* _Directive_:
Rewrite the entries from the line with "Where should I click to: Click" up to and including the line with "pos(207,222)", swapping "screenshot" for "screen capture" and keeping everything else the same. Omit the pictures from your answer.

**** Supplied records

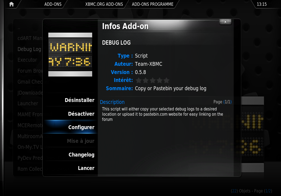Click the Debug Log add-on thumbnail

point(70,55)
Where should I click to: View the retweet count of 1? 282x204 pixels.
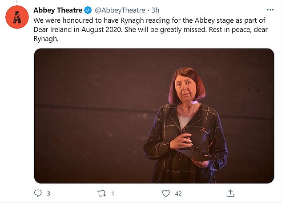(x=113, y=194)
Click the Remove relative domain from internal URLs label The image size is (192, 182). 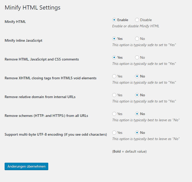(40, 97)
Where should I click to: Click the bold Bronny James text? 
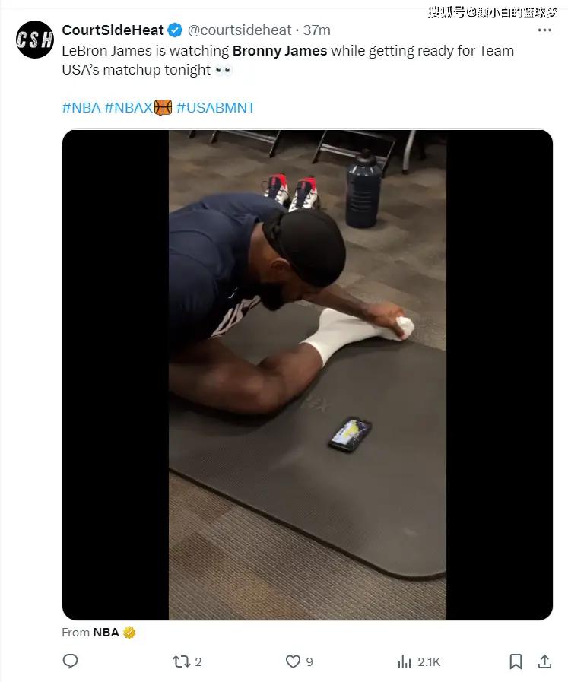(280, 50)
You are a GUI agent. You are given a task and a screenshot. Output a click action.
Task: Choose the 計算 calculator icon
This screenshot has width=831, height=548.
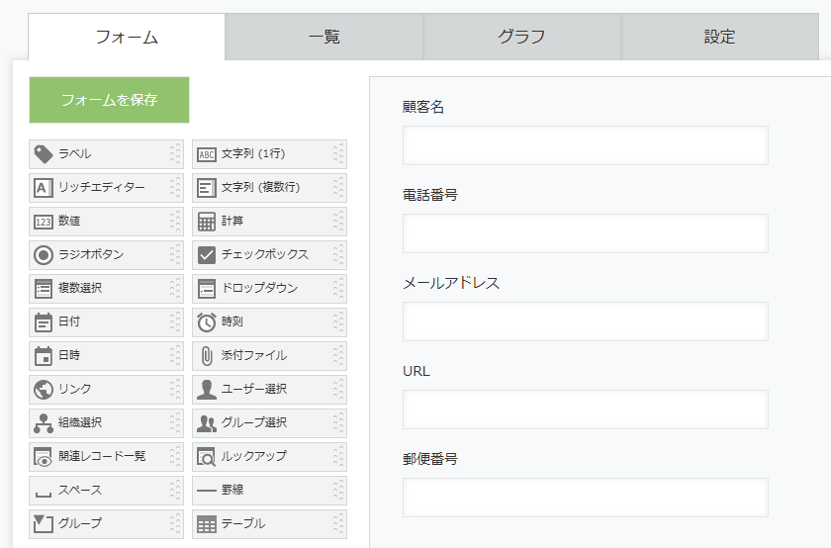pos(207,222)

********
**** Supplied records

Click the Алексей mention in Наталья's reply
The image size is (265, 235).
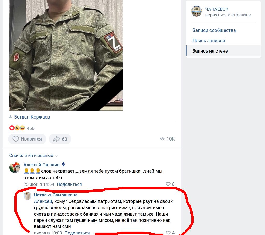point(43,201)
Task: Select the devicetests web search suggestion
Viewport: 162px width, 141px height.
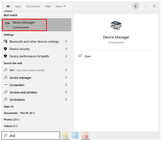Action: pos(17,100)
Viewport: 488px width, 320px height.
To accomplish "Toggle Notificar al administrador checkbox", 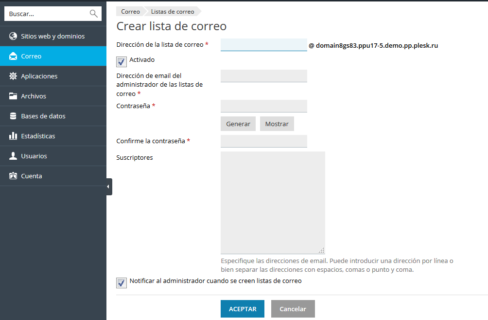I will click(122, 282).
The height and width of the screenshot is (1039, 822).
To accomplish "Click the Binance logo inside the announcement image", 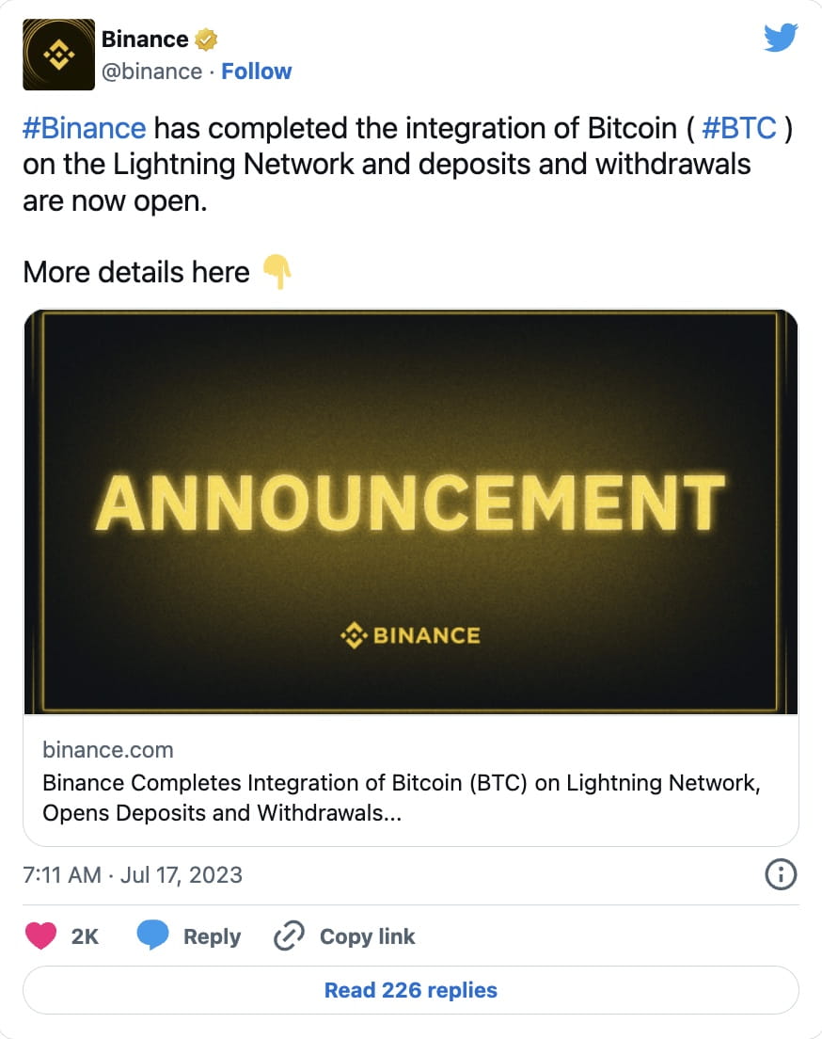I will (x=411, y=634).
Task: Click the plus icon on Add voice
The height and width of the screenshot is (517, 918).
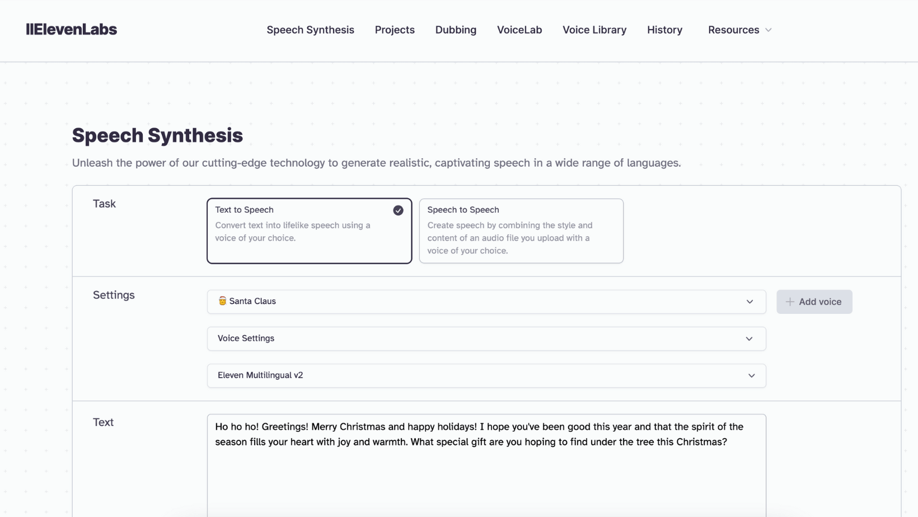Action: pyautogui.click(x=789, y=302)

********

* _The result_:
Where should I click to: Click the bold Bronny James text? 
(280, 50)
You are a GUI agent. You are given a task and a screen capture. Output a click action.
Task: Choose the 計算 calculator icon
This screen capture has width=831, height=548.
pos(207,222)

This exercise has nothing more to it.